▶ **What this task involves**
Report every line of the records below that includes the string "scrollbar".

Working data: Begin

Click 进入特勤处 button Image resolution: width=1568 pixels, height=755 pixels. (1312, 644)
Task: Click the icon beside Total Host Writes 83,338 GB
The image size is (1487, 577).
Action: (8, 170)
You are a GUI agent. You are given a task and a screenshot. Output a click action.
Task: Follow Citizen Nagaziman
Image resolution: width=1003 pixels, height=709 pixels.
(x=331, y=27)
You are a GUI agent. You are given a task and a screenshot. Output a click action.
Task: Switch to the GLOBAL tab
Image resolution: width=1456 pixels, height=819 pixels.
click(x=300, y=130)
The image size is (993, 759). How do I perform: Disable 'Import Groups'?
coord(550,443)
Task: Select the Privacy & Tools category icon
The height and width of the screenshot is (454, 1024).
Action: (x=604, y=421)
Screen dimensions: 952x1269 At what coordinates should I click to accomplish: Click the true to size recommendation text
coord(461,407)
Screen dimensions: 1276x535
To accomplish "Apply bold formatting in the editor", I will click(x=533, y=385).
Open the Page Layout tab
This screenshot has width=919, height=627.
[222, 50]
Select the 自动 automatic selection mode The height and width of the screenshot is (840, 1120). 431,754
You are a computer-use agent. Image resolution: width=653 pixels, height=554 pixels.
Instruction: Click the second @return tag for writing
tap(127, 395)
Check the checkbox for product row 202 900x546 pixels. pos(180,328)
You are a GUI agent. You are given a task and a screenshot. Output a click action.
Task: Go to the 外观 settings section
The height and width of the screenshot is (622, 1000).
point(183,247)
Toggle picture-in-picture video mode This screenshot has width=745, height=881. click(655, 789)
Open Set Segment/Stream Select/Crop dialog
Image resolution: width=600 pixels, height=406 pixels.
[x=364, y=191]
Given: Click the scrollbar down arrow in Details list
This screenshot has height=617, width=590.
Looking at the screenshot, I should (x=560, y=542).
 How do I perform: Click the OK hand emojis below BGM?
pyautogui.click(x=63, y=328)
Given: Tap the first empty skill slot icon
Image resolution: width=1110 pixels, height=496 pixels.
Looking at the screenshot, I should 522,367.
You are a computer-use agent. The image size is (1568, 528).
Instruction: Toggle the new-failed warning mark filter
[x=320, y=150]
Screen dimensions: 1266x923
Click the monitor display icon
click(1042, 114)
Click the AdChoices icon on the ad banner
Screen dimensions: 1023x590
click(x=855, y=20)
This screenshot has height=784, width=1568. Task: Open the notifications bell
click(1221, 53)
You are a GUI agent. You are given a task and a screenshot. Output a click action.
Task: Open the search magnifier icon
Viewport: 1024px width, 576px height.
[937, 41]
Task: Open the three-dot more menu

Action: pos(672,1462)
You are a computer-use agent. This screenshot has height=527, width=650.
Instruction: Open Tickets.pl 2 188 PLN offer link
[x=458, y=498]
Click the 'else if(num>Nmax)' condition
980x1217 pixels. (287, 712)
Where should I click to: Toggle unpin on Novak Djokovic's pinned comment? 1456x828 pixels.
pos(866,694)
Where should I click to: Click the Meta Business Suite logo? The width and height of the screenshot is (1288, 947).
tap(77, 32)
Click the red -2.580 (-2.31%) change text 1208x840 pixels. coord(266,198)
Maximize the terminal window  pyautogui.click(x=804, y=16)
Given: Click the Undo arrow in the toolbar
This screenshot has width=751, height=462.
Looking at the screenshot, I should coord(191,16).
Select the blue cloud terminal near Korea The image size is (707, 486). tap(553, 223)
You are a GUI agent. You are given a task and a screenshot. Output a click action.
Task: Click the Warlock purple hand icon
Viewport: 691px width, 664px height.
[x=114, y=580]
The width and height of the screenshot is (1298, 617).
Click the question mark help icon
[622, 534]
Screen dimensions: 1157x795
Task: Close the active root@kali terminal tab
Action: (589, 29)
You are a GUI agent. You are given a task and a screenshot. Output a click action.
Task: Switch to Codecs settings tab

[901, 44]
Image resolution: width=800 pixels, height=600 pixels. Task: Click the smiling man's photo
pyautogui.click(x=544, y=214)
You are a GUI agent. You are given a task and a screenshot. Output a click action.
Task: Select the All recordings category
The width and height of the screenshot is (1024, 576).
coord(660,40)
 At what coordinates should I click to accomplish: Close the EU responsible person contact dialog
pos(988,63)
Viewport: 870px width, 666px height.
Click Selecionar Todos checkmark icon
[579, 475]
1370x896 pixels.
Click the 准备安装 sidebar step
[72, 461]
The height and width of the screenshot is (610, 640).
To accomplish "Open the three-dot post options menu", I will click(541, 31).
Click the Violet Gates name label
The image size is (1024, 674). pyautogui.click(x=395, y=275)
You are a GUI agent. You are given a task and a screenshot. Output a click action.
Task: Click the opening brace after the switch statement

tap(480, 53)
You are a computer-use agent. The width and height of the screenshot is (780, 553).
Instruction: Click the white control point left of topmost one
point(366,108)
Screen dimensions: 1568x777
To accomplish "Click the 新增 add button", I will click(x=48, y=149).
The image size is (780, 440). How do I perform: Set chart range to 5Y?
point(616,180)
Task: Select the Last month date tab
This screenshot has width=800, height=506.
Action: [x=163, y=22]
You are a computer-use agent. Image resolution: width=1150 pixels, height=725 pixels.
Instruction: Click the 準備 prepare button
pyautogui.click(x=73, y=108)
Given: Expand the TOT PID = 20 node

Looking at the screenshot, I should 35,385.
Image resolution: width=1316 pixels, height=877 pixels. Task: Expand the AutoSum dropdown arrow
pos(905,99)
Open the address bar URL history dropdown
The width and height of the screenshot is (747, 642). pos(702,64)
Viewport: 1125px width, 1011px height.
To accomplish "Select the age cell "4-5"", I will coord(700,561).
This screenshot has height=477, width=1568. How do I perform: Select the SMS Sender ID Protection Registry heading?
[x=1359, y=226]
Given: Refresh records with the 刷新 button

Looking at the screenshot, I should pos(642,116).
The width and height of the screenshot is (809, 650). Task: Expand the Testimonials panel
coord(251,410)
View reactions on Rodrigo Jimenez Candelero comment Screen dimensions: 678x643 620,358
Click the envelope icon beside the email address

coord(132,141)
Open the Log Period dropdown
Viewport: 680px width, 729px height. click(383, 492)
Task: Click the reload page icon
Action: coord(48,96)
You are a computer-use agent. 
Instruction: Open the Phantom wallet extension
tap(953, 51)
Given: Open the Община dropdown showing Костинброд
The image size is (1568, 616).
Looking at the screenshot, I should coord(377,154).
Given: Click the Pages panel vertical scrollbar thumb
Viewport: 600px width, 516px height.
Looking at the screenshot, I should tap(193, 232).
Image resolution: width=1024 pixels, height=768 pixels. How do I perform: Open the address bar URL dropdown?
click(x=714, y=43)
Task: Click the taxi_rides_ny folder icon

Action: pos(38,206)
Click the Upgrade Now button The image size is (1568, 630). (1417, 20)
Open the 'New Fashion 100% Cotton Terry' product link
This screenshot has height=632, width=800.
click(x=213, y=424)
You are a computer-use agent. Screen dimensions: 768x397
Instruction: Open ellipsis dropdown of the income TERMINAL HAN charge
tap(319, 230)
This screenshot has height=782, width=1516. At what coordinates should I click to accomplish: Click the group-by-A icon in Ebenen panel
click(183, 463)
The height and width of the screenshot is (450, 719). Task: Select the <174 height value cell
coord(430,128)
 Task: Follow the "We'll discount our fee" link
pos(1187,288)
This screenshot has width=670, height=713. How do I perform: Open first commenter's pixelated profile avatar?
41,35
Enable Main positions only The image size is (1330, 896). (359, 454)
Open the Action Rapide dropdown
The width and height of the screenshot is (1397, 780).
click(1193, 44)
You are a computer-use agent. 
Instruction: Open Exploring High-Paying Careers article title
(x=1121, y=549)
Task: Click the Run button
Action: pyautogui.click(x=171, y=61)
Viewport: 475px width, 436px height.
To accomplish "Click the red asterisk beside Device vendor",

Working data: End

▶ **Exercise result**
Given: Click the scrollbar down arrow in Details list
Given: Click the Pages panel vertical scrollbar thumb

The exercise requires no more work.